Os sorrisos amareleceriam depressa. Ainda mal a comitiva tinha chegado ao pequeno largo onde planeava ouvir uns quantos fados do estudante quando se ouviu o primeiro grito:
- Fascistas!
Vinha de um grupo de pessoas que passavam rapidamente pela comitiva, sem nenhuma identificação que permitisse perceber se estavam ligados a algum grupo ou campanha ou se eram apenas transeuntes. Entre os centristas, expressões confusas e uma tentativa de resposta também não identificada: “Vão para casa…”.
Recompostos do percalço, lá se distribuíram pelas mesas onde as tábuas de enchidos e as garrafas de vinho puxavam para uma noite de convívio. Eis senão quando se ouviu, pela segunda vez:
- Fascistas! Vão para a Alemanha!
Desta feita, o grupo não estava em parte nenhuma que fosse visível desde o largo onde os centristas se sentaram a jantar. E a ouvir, mal, os fados: de vez em quando lá se ouvia uma nova série de gritos, sempre no mesmo sentido. O que havia a fazer? Sorrir - com visível desconforto - e tentar ignorar. De um lado, ouvia-se que “Coimbra tem mais encanto na hora da despedida”; do outro, o mesmo berro de sempre: “Fascistas!”.

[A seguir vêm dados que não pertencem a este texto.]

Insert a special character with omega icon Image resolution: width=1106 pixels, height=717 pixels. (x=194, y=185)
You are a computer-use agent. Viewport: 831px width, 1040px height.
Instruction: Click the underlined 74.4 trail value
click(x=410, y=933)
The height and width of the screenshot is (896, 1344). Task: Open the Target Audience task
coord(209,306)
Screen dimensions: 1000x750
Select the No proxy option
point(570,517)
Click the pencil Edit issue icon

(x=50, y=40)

Os insultos duraram exatamente o mesmo tempo que durou a atuação, entrando-se assim numa espécie de fado à desgarrada, para ver quem cantava ou gritava mais alto. Cristas não se deu por vencida e aproveitou o momento para defender a proposta do CDS para uma rede nacional para a Cultura, que junte património material e imaterial ou iniciativas públicas e privadas naquele setor. E os gritos, não estragaram a noite? “Não me incomodam gritos que não se podem dirigir a nós porque não têm nada a ver connosco”, disparou. O dia acabou como a resposta: abruptamente.